- [EXERCISE REQUIREMENTS]: Word for word, retype the lines from the one containing "Viewport: 690px width, 455px height." to the one containing "Task: Toggle underline formatting" below, keeping both end lines and dropping the pictures.

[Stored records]
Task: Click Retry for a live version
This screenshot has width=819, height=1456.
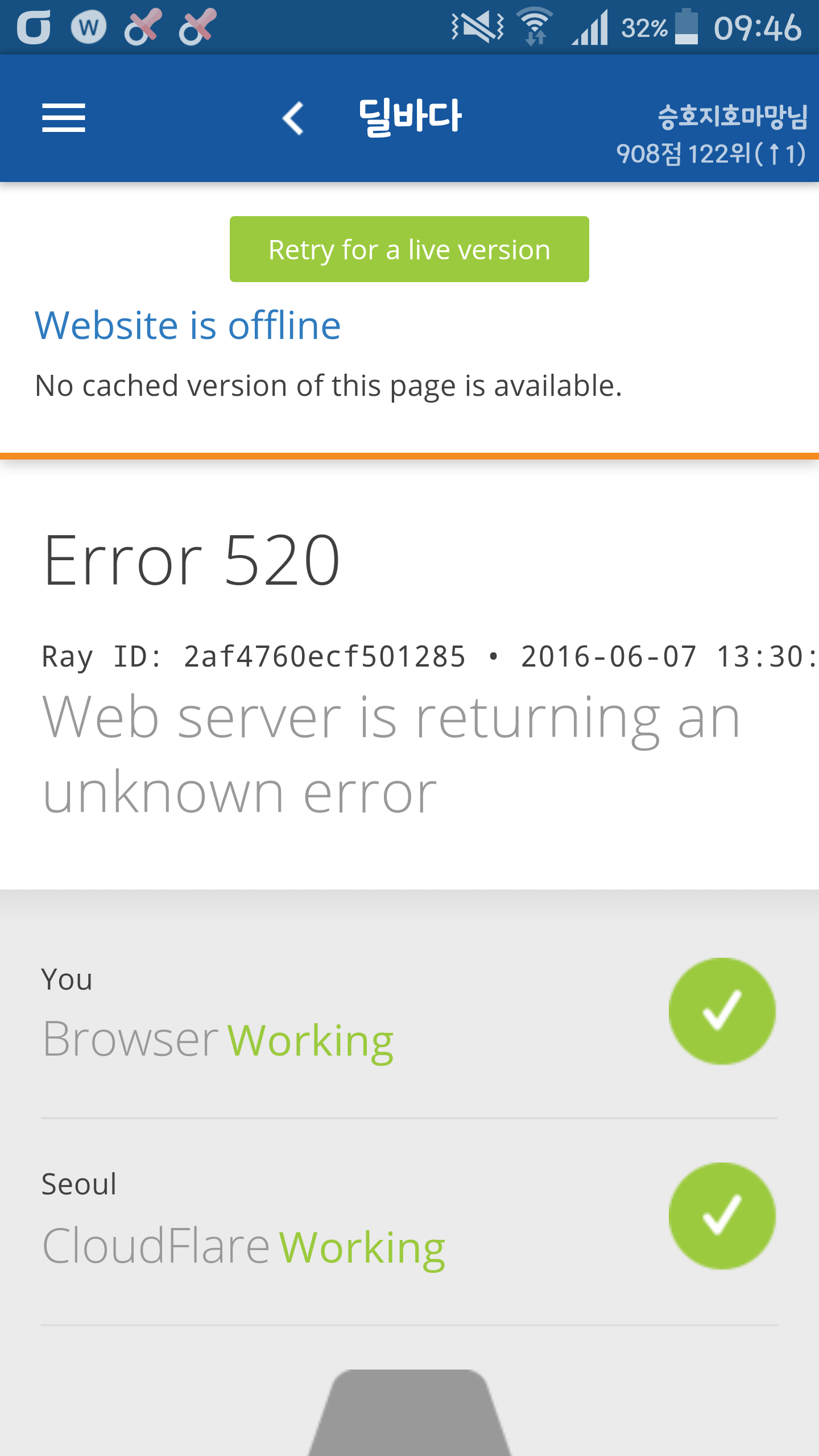Action: [x=410, y=249]
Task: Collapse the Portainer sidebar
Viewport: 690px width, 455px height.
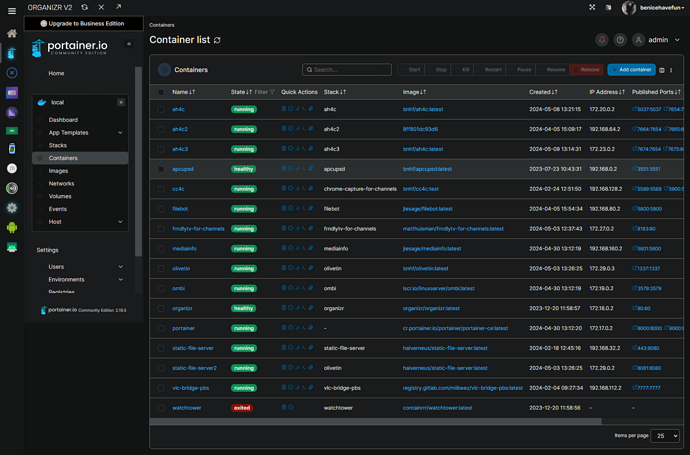Action: 128,44
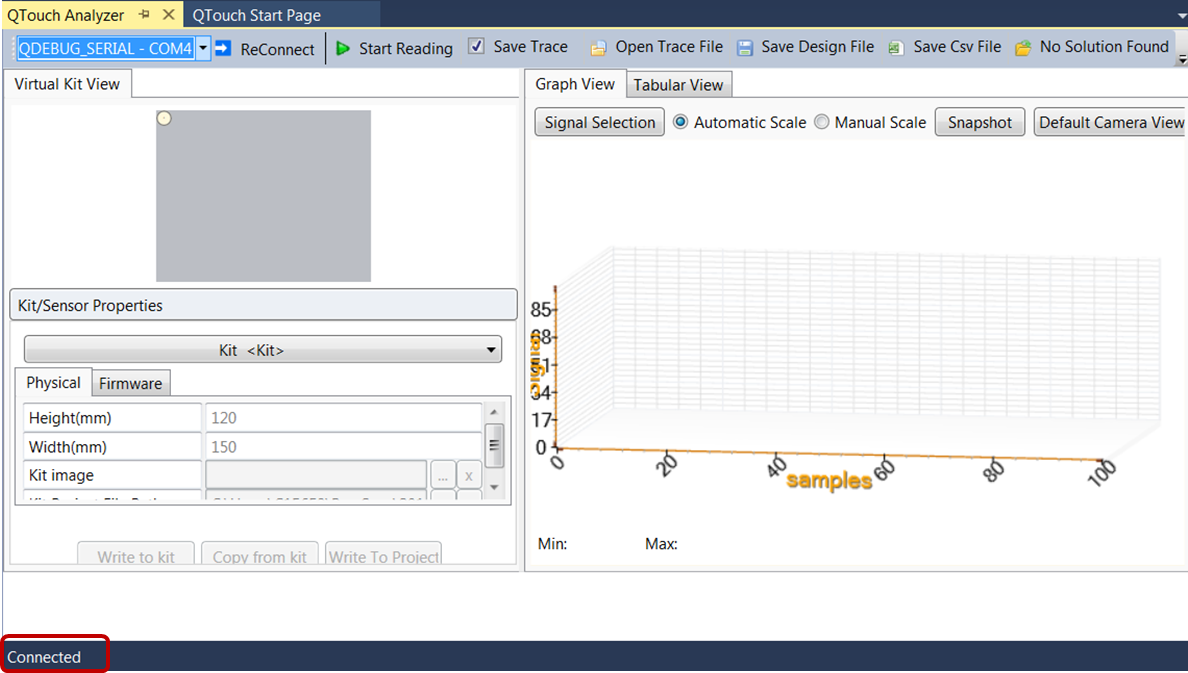This screenshot has height=673, width=1188.
Task: Click the Open Trace File icon
Action: (598, 48)
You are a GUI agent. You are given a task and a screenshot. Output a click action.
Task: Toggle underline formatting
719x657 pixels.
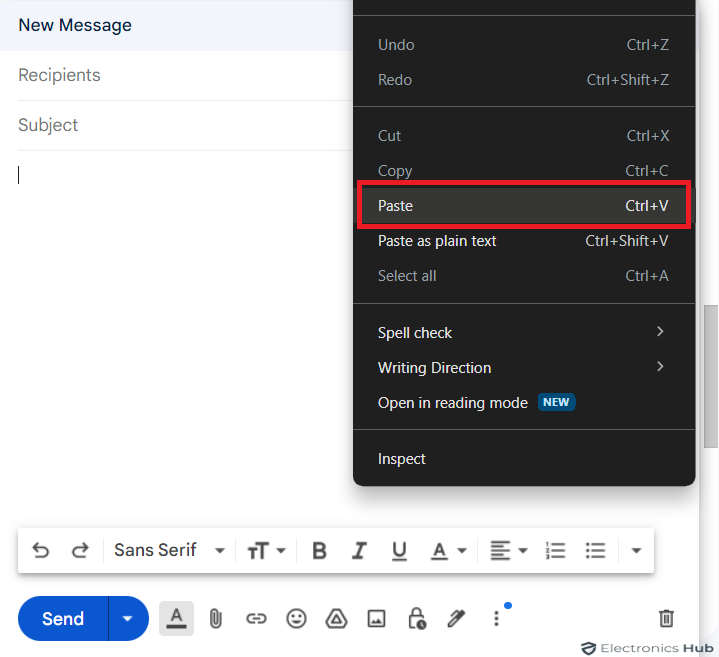399,550
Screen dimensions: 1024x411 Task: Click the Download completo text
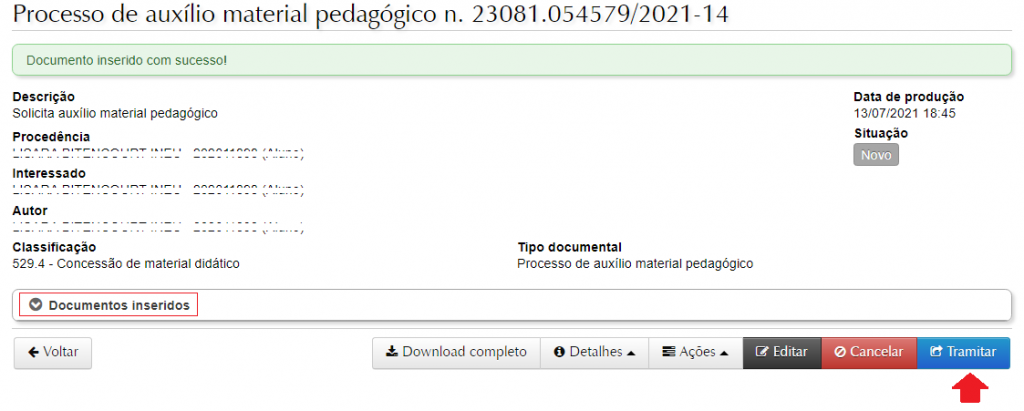click(x=464, y=353)
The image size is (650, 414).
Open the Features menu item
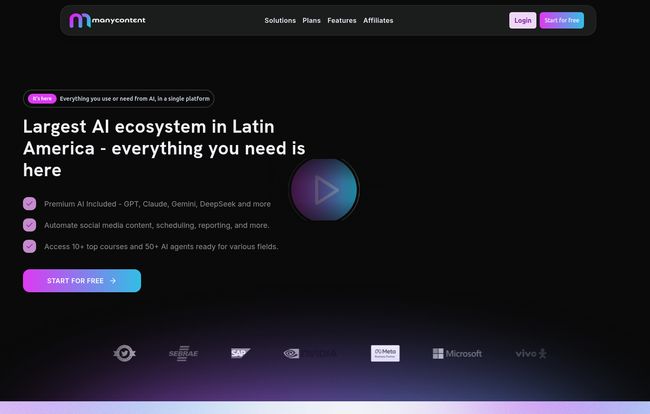pyautogui.click(x=342, y=20)
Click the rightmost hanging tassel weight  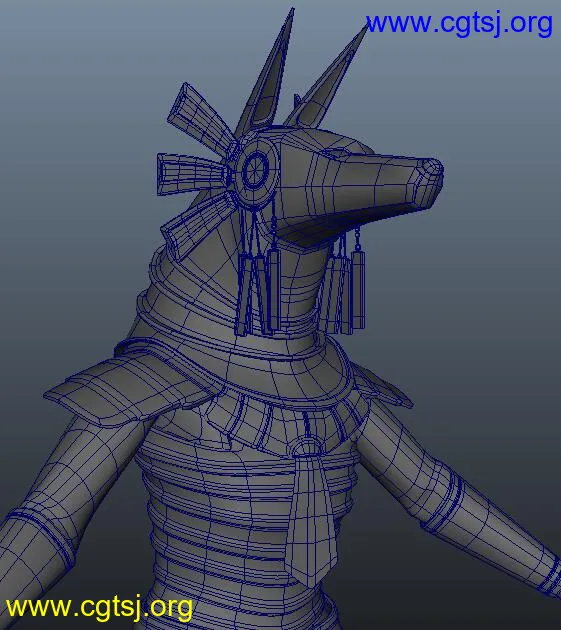(358, 288)
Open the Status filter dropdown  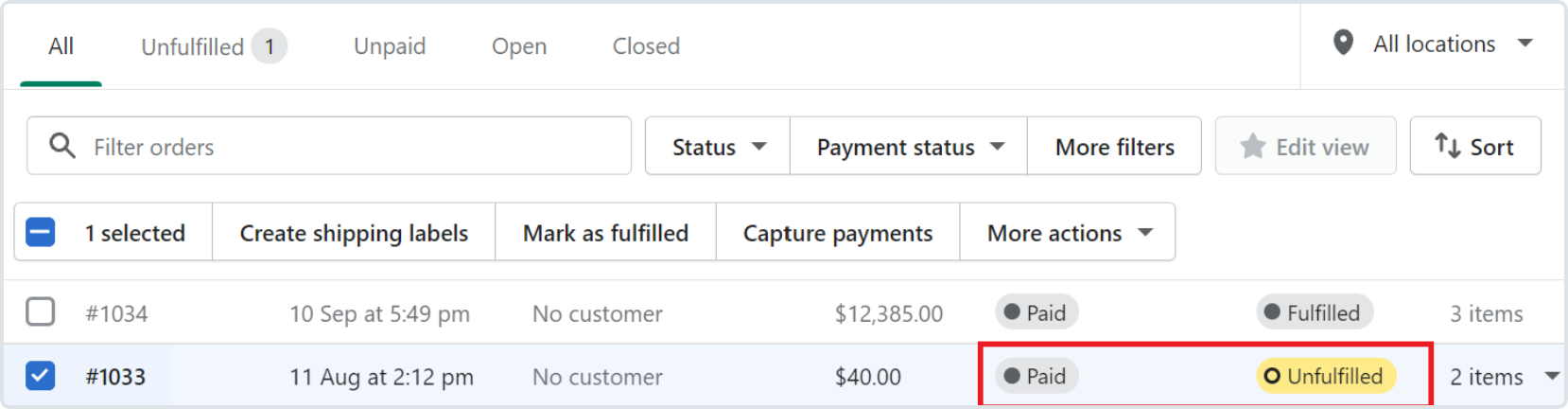(x=718, y=146)
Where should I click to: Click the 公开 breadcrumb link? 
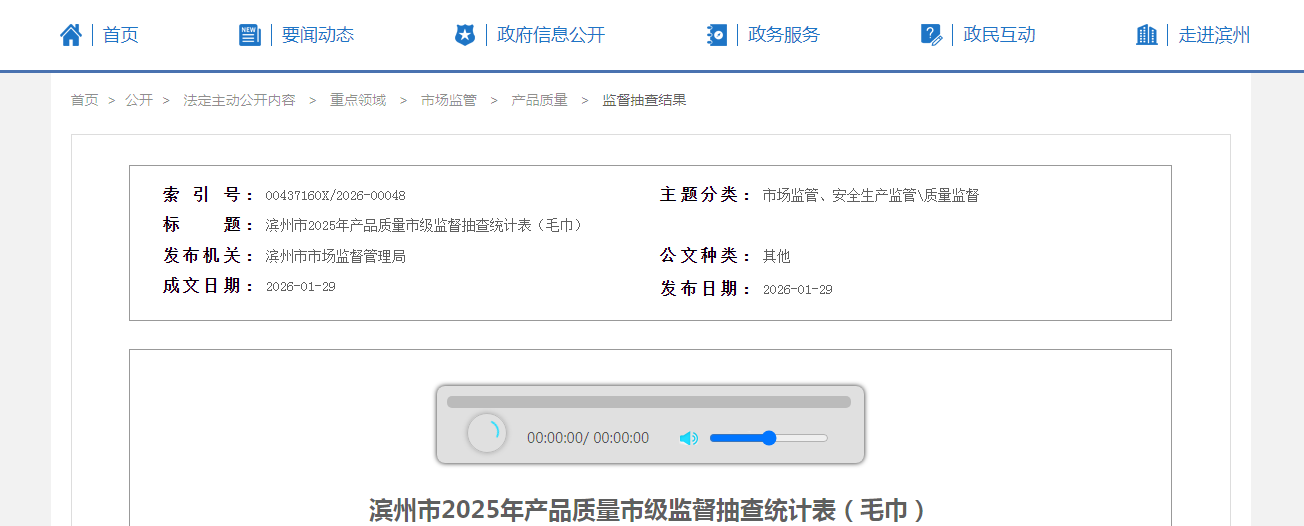tap(139, 100)
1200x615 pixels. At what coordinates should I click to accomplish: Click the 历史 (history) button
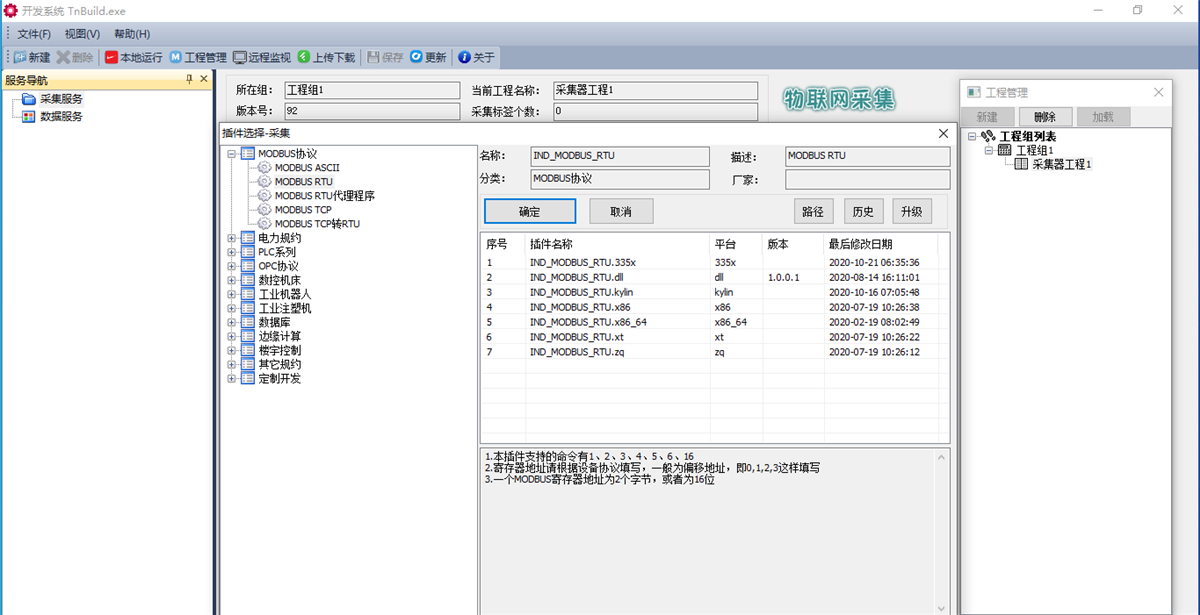(863, 211)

- [TASK RESPONSE]:
Viewport: 690px width, 455px height.
Action: 128,44
This screenshot has height=673, width=1188.
Task: Click the Open Trace File icon
Action: (598, 48)
You are a GUI agent. You are given a task and a screenshot. Output a click action.
Task: Toggle underline formatting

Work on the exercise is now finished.